Multi-Provider LLM Infrastructure
LAILA supports OpenAI, Anthropic, Google Gemini, Ollama, LM Studio, Groq, and any OpenAI-compatible endpoint. Over fifty configuration parameters per provider allow fine-tuning of model selection, temperature, token limits, system prompts, and safety settings. Health checking monitors provider availability. Usage statistics track token consumption across agents, courses, and students. Provider fallback ensures that if one service goes down, the system switches to an alternative without interrupting the student’s session. For institutions concerned about data sovereignty, Ollama and LM Studio support means LAILA can run entirely on local infrastructure with no data leaving the institution’s network.
Learning Analytics
Every interaction generates structured analytics data. Per-message logging captures the full conversation between each student and each agent across all five deployment surfaces. A unified xAPI-inspired activity logging system records events as actor-verb-object triples. The Emotional Pulse system provides a lightweight affective signal: at configurable intervals, students self-report their state from seven options — productive, stimulated, frustrated, learning, enjoying, bored, or quitting. Client-side behavioral analytics add scroll depth tracking, time-on-page, and interaction patterns. All data exports to CSV, JSON, and Excel.
For the Student Agent Builder, a separate analytics layer captures the design process itself: every configuration change, every test conversation, every iteration is timestamped and versioned.
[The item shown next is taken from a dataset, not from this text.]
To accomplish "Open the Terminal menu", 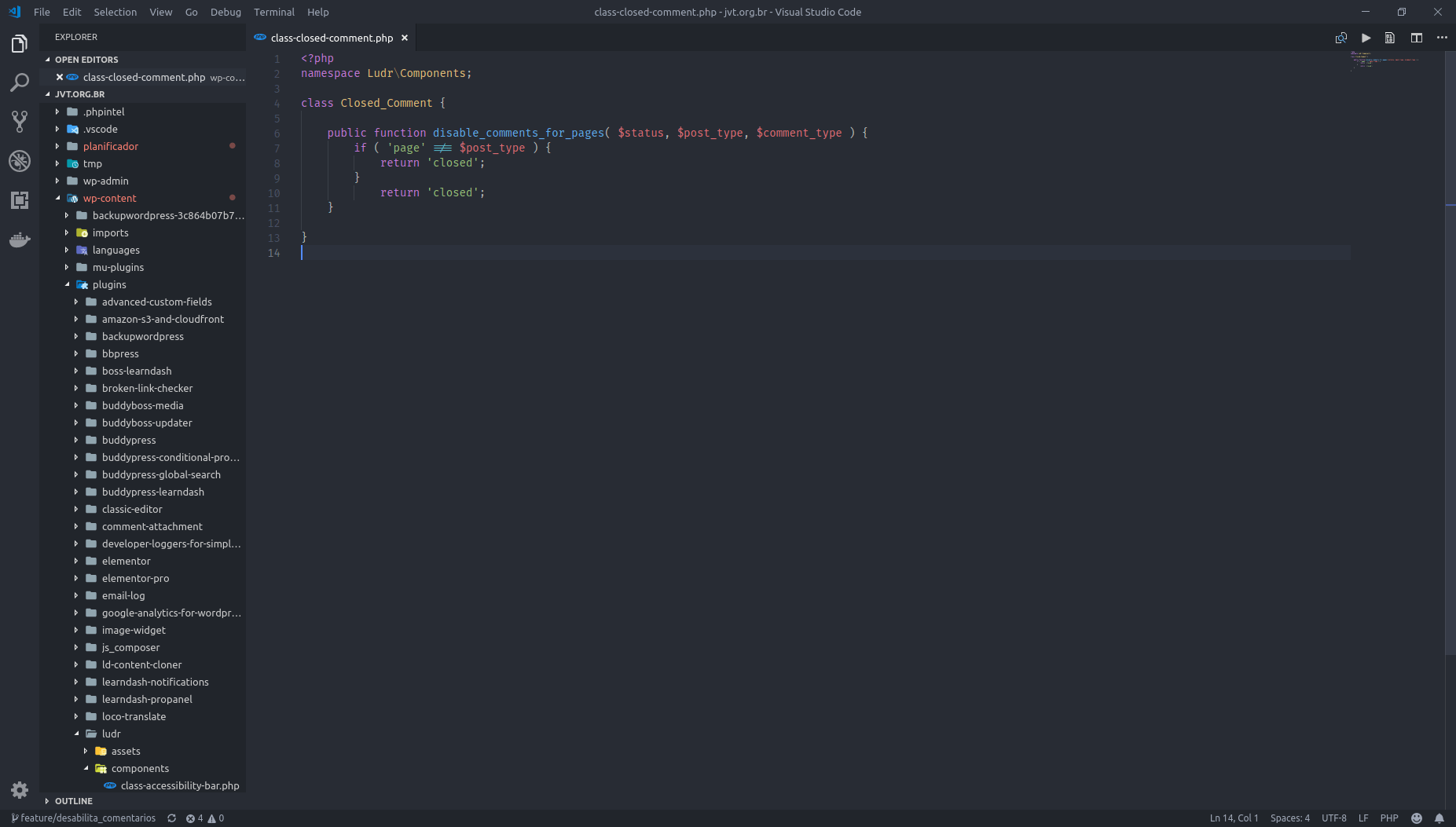I will 273,12.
This design process data lets researchers study not just how students use AI, but how they think about AI as a pedagogical tool.
Course Management
Beneath the AI layer, LAILA is a complete LMS. Courses contain modules, modules contain lectures, lectures contain rich content sections. Student enrollment, progress tracking, assignment submissions, and grading work as expected. Discussion forums support threaded conversations with AI participation as an optional feature. A teaching dashboard gives instructors visibility into student activity, assignment completion, agent usage patterns, and learning analytics summaries. The assessment engine supports multiple question types with time limits, attempt limits, shuffling, auto-grading, and auto-save. LAILA ships with four languages — English, Finnish, Arabic with full RTL support, and Spanish — and supports dark and light themes with PWA installation.
Running It
The stack is React 18 with TypeScript and Vite on the frontend, Express.js with TypeScript and Prisma ORM on the backend, and PostgreSQL for the database. Clone the repository, install dependencies, configure the environment file with a database URL and at least one AI provider key, run the Prisma migrations, seed the database, and start. Demo accounts for admin, instructor, and student roles are created by the seed script. The test suite includes over 900 tests. Free under the MIT license.
LAILA is primarily conceptualized and developed by Mohammed Saqr, Professor of Computer Science at the University of Eastern Finland, and co-developed by Sonsoles López-Pernas, Academy Fellow at the University of Eastern Finland.